- [REQUIRED TASKS]:
a. Can you write out, word for word, the part of the Fife Arms article below that begins at "Some libraries are grandiose" and ends after "and passed on."?
b. Could you extend the Fife Arms article below, picking up right after its final sentence?

##### TEXT SECTION #####

Journalism // A Hotel Story: The Fife Arms (SUITCASE Magazine Vol. 27)

  • Olivia Squire

I organised a trip to The Fife Arms hotel the Scottish Highlands in early 2019, the latest hospitality project from art-world power couple Iwan and Manuela Wirth. As part of the "A Hotel Story" regular feature I interviewed poet Alec Findlay, participated in a ceilidh in the village hall and drove up into the mountains with local guide Ian Murray to understand the ways in which the hotel is as much an act of local storytelling as a luxurious country retreat. Read extracts below or the full story at: https://suitcasemag.com/articles/hotel-story-fife-arms-braemar-scotland

Some libraries are grandiose temples, their leather-bound first editions and soaring shelves whispering classical tales in velvety tones. Others are more humble, the dog-eared pages and cracked spines of their contents testament to the many hands and minds they’ve touched. All, however, are a refuge for stories both real and imagined – houses for all the minutiae of human experience, waiting to be decoded, debated and passed on.

And some libraries aren’t libraries at all. This is certainly the case at The Fife Arms, the much-lauded hotel project from art-world power couple Iwan and Manuela Wirth. Their gallerist’s touch is evident; although there are no exhibitions here, the rather unassuming exterior conceals a nexus of ideas, a bewildering portmanteau of eras and characters that tip you a sly wink as you journey from room to room, piecing together the fragments of wry Victoriana, Scottish legend and futuristic fiction. It is a living library, an act of imagination seeking to establish new limits for the Highlands community held dear to its instigators. As the poet Alec Finlay, one of several collaborators brought on board for the hotel’s launch, tells me, it is “mapping the past, in the present, as a way into the future”.

##### DATA #####

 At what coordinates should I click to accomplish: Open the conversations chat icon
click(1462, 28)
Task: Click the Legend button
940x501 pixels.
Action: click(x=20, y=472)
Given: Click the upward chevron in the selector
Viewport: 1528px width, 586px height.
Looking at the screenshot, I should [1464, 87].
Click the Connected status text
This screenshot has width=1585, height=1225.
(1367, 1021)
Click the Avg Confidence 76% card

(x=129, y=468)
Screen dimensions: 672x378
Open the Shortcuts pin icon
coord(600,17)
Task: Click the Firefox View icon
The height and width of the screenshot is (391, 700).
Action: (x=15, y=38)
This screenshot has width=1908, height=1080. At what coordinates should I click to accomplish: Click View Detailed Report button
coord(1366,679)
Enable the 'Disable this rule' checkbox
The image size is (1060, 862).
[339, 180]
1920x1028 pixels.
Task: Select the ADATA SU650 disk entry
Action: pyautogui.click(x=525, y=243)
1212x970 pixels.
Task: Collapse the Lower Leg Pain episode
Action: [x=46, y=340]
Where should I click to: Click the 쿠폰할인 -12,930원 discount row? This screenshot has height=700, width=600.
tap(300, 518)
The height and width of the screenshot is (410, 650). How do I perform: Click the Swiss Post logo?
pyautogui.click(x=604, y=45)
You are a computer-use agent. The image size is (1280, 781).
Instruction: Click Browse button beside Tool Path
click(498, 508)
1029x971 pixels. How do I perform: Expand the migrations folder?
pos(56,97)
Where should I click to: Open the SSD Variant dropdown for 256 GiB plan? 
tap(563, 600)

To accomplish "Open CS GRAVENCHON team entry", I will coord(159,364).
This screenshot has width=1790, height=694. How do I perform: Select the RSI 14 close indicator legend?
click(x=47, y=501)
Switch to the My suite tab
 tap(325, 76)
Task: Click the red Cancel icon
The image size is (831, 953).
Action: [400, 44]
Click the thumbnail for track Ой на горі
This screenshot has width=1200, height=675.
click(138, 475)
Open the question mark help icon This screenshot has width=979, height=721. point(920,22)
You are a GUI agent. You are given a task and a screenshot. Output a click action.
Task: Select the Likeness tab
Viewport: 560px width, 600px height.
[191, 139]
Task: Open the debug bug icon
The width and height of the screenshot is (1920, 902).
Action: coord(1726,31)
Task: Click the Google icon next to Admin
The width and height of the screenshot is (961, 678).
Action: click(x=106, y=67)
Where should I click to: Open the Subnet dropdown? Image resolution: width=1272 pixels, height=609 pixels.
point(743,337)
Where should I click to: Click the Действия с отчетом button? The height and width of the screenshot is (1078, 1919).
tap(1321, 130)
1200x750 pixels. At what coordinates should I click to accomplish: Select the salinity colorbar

#####

- [EXPECTED OUTPUTS]:
a.
Some libraries are grandiose temples, their leather-bound first editions and soaring shelves whispering classical tales in velvety tones. Others are more humble, the dog-eared pages and cracked spines of their contents testament to the many hands and minds they’ve touched. All, however, are a refuge for stories both real and imagined – houses for all the minutiae of human experience, waiting to be decoded, debated and passed on.

b.
I drive up into the indigo hills with local writer and guide Ian Murray in search of the landscape Finlay describes. We pass shaggy, ginger-snap Highland cows as we ascend into the sleety skies and snow-capped mountains, spotting grouse and the odd deer among the russet-coloured heather. As we break through to the other side of the mountain, a brilliant-blue sky cracks open the gloom and we stop on the banks of a navy loch, a postcard-perfect rainbow stretching from one side to the other. The cold clarity of it is almost painful and I think of Shepherd’s description of walking through the hills: “one walks the flesh transparent... flesh is not annihilated but fulfilled. One is not bodiless, but essential body.”

Before I leave, I bump into Finlay in The Flying Stag, the bustling village pub attached to The Fife Arms. I tell him I’ve been out in the Cairngorms and he replies, “I can tell – you’ve got light in your eyes.” And this is how I feel as I depart this curious, ambitious gem of a hotel – with eyes full of light, lungs full of air and a head full of stories.